I would ask the school - this is information they should be able to supply.

It may be that as RS is compulsory, it is taught in maybe one lesson a week (and some students may take the short course) and does not in effect take up an option block. That's certainly something that happens (tho not at every school).

A local school to me which is very highly rated insists on geog or history and French and students are left with one free choice. I mean I don't personally think that's great (one out of PE, RS, CS, DT, food, textiles, art, drama, music) but it's certainly not that unusual.

tripz · 09/03/2024 09:50

I would ask the school - this is information they should be able to supply.

I would look on the school website first. There is probably an options booklet or letter to parents that explains it all.

I agree with others that 3 separate sciences is likely to be an "extra" option for top sets.

Clearinguptheclutter · 09/03/2024 09:55

Your second and third points are reasonable grounds for appeal I think. Definitely not your fourth sadly.

Study material:
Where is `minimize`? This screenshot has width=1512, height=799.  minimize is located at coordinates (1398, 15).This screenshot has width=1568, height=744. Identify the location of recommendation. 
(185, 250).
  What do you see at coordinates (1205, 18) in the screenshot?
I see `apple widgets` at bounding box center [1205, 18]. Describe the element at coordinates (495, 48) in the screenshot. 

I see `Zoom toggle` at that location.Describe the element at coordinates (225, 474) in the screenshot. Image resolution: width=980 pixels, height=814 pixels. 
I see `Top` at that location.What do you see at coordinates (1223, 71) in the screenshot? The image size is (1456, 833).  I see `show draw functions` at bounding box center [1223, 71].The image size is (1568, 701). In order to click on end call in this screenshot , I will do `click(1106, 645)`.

Required action 1: From the school options discussion above, output the passage that begins at the words "tripz · 09/03/2024" and ends after the words "explains it all.". Reproduce it word for word.
Required action 2: List every subject named in the school options discussion above as part of what the very highly rated local school insists on.

Your solution 1:
tripz · 09/03/2024 09:50

I would ask the school - this is information they should be able to supply.

I would look on the school website first. There is probably an options booklet or letter to parents that explains it all.

Your solution 2:
- Geog
- History
- French